Text section:
|---|

First IMAGINART Panel Discussion

with Wayne Modest, Helena Nassif, and ruangrupa’s farid rakun 

In the framework of the IMAGINART project at the University of Amsterdam

Friday, July 2, 2021, 12:00-13:30  CET 

Please register for the Zoom panel discussion here:


Invitees to this roundtable lead established cultural institutions, museums, and biennials that they are trying to change into more open, inclusive, emancipatory and transnational bodies—thinking public space and publics otherwise. In Audre Lorde’s words, they are trying to ”dismantle the master’s house with the master’s tools.” We’d like to ask them how they are doing that.

We want to hear from our invitees how they think and practice radical institutionalism. Towards this end, we ask how they translate transformative and decolonial ideas into a program of sustained action to change        established institutions. How are they changing their institutions and/or see it changing, and how much control do they have over this process? How can one create commons and micro-utopian spaces within, across, and beyond established institutions? How do they relate to grassroots groups and activists that want to hold their institution accountable for the histories and power relations they are part of? How do they see this relationship transforming in the future? Are we moving from classic institutional forms towards shifting ecologies of networked organisms?

Wayne Modest is the Director of Content for the National Museum of World Cultures and the Wereldmuseum, Rotterdam and head of the Research Center for Material Culture. He is also professor of Material Culture and Critical Heritage Studies (by special appointment) in the faculty of humanities at the Vrije Universiteit, Amsterdam (VU). Wayne Modest was previously head of the curatorial department at the Tropenmuseum, Amsterdam; Keeper of Anthropology at the Horniman Museum in London, and Director of the Museums of History and Ethnography in Kingston, Jamaica. He has held visiting scholar positions at the Yale Centre for British Art, Yale University and the School for Museums Studies, New York University. Wayne Modest’s work is driven by a concern for more historically contingent ways of understanding the present, especially in relation to material culture/museum collections. His research interests include issues of belonging and displacement; material mobilities; histories of (ethnographic) collecting and exhibitionary practices; difficult/contested heritage (with a special focus on slavery, colonialism and post-colonialism); Caribbean Thought. More recently Modest has been researching and publishing on heritage and citizenship in Europe with special attention for urban life, and on ethnographic museums and questions of redress/repair.

Helena Nassif is a multi-disciplinary researcher of culture. She is currently the managing director of Culture Resource (Al Mawred Al Thaqafy), a non-profit organization working on supporting the arts and culture sector in the Arab region and diaspora. Helena received her PhD in Media Studies from the University of Westminster in 2015. Her career in culture and media research builds on years of work in the non-governmental sector, the development industry, program design and evaluation, grants management, adult training, and television and documentary film production.

farid rakun is trained as an architect (B.Arch from Universitas Indonesia and M.Arch from Cranbrook Academy of Art). He wears different hats, depending on who is asking. A visiting lecturer in the Architecture Department of Universitas Indonesia, he is also part of the artists’ collective ruangrupa, with whom he co-curated TRANSaction: Sonsbeek 2016 in Arnhem, NL, and currently acting as the documenta fifteen’s collective Artistic Direction.

|---|

Task instructions:
Could you reproduce the panel announcement verbatim from "Friday, July 2, 2021, 12:00-13:30  CET" to "ask them how they are doing that."?

|---|

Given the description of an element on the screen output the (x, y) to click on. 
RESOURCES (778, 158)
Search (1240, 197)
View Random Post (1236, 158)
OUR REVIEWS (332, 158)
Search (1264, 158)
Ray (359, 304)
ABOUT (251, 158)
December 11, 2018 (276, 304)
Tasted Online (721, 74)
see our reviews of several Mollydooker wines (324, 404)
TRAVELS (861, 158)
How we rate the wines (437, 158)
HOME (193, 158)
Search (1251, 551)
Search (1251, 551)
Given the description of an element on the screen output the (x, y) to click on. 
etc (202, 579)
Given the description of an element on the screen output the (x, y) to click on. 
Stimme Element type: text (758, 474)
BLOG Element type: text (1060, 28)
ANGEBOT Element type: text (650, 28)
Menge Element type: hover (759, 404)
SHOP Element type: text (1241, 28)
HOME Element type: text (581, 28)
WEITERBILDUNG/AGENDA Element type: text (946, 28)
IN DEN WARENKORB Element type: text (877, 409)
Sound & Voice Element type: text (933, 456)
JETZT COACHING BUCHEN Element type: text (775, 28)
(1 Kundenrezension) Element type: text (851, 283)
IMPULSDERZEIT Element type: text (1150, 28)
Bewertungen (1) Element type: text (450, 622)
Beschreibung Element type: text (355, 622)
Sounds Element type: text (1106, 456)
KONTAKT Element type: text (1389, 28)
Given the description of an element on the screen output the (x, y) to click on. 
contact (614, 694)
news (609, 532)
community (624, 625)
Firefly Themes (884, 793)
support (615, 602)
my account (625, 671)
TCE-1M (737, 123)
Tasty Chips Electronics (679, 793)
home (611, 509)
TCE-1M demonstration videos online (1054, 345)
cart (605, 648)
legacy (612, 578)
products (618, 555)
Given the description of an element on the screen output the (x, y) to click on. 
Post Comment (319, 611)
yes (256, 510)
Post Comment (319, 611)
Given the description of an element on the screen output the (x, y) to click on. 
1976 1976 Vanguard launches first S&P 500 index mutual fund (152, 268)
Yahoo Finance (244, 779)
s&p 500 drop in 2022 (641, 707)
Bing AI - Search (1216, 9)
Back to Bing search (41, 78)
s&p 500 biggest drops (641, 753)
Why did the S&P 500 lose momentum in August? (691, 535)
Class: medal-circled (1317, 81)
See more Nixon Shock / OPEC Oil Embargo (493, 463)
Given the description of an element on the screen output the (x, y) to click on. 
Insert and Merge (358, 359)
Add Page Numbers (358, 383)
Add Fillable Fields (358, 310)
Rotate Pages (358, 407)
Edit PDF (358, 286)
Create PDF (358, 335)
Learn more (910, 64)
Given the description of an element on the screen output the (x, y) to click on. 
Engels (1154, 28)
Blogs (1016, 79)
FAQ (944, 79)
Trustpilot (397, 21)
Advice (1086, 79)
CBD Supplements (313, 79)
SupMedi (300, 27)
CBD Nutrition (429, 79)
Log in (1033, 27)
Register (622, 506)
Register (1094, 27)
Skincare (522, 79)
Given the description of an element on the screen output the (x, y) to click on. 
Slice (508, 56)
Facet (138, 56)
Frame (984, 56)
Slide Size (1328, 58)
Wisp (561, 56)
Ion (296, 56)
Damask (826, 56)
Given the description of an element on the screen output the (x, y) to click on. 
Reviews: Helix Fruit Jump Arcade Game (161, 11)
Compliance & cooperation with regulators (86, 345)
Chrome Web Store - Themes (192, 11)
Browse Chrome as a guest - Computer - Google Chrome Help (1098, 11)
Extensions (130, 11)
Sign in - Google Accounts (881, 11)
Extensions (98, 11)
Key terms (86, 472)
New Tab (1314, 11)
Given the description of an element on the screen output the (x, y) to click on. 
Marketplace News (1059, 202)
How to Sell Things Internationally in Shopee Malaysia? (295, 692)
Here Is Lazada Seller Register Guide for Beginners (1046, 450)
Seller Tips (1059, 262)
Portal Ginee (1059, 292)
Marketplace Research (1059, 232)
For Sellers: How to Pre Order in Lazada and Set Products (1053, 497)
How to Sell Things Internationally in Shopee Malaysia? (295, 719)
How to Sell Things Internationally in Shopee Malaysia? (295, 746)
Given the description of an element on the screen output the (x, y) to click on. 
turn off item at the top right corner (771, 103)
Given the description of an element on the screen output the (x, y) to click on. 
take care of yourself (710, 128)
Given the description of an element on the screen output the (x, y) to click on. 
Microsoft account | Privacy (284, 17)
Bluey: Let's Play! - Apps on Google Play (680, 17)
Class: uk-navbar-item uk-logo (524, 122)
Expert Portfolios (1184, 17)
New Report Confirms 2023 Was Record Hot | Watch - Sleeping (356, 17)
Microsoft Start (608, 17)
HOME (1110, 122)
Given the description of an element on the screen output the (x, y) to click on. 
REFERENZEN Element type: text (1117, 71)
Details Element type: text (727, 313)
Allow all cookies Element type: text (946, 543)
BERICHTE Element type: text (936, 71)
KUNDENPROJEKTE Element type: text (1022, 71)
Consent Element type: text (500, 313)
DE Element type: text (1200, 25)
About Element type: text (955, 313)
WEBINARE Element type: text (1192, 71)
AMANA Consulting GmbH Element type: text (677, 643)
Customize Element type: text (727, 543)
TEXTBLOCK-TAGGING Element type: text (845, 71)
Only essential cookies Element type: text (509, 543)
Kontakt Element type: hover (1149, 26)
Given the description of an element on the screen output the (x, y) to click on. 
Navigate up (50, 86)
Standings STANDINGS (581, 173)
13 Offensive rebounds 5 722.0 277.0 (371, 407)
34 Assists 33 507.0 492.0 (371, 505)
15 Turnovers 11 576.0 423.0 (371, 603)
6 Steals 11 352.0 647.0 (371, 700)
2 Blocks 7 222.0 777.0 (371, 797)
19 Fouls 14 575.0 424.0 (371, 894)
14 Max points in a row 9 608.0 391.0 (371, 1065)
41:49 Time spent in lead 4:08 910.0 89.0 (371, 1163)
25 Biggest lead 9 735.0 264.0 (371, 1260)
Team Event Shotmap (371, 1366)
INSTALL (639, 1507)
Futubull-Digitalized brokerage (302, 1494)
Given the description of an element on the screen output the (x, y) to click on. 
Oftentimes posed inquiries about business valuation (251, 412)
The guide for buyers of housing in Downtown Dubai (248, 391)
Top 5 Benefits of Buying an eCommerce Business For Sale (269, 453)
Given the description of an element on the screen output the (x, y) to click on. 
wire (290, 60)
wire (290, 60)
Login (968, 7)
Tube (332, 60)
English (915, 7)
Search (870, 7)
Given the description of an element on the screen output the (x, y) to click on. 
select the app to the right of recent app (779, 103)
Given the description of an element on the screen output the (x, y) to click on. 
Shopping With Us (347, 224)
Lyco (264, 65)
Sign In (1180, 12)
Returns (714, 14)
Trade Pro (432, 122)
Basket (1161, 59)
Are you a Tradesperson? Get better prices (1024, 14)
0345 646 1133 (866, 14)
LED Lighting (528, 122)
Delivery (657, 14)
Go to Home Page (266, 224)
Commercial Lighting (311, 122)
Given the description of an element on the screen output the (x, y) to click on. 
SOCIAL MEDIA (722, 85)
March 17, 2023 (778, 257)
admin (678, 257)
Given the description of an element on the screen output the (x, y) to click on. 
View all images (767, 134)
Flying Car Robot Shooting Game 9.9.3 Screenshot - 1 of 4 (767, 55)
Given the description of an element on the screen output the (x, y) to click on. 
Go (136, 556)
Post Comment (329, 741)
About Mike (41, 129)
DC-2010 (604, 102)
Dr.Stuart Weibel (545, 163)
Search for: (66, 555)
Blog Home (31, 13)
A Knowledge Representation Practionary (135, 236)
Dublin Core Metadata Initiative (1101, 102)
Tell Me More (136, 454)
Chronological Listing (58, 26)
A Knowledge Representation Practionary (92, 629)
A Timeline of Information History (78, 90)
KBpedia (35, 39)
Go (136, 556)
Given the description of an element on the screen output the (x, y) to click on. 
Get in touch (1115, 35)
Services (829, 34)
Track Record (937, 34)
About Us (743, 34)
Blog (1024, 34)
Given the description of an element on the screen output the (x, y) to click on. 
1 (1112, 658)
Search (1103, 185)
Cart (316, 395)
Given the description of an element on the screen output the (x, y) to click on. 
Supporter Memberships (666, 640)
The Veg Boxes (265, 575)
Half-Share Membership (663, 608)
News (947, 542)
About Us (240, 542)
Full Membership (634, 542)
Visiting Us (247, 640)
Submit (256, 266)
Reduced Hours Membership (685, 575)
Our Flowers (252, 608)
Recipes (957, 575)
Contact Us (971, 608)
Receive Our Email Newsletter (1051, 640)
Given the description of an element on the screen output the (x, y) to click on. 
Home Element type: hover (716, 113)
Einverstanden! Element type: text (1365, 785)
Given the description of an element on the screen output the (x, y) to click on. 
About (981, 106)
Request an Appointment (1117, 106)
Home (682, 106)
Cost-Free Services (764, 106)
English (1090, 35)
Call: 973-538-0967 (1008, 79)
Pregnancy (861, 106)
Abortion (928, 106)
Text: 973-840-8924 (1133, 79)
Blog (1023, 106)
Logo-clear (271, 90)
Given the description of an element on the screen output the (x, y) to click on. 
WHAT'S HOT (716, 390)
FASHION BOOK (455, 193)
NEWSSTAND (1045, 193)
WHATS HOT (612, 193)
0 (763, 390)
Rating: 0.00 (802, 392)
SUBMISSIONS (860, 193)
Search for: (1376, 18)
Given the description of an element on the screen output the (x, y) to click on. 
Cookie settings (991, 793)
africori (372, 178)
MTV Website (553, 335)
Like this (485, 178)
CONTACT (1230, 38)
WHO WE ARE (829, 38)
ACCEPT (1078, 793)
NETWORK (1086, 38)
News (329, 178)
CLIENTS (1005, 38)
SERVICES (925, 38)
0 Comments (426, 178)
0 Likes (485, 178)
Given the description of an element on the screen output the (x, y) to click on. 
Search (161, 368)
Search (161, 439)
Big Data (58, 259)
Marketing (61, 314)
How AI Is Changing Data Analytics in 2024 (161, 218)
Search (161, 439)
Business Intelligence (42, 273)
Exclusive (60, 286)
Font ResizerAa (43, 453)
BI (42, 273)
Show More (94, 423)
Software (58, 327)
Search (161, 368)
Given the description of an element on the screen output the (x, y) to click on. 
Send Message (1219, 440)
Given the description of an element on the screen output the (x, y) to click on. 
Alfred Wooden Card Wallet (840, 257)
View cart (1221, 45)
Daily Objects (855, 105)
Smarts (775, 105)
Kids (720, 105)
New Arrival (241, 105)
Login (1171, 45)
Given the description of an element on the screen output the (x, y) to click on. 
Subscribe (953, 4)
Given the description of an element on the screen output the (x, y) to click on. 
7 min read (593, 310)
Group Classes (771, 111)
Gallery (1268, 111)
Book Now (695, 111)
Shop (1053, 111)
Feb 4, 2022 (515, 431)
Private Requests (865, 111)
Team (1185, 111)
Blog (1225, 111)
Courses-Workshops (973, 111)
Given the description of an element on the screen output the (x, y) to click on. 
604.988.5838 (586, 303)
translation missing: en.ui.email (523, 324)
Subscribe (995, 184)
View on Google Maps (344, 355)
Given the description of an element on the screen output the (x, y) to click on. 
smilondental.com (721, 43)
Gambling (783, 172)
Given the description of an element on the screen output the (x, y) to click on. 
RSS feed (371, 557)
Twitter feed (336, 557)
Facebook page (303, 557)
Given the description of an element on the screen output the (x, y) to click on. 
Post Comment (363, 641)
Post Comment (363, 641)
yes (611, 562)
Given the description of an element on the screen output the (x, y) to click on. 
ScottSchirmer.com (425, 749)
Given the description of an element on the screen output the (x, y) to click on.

|---|

Answer for this exercise:
Friday, July 2, 2021, 12:00-13:30  CET 

Please register for the Zoom panel discussion here:


Invitees to this roundtable lead established cultural institutions, museums, and biennials that they are trying to change into more open, inclusive, emancipatory and transnational bodies—thinking public space and publics otherwise. In Audre Lorde’s words, they are trying to ”dismantle the master’s house with the master’s tools.” We’d like to ask them how they are doing that.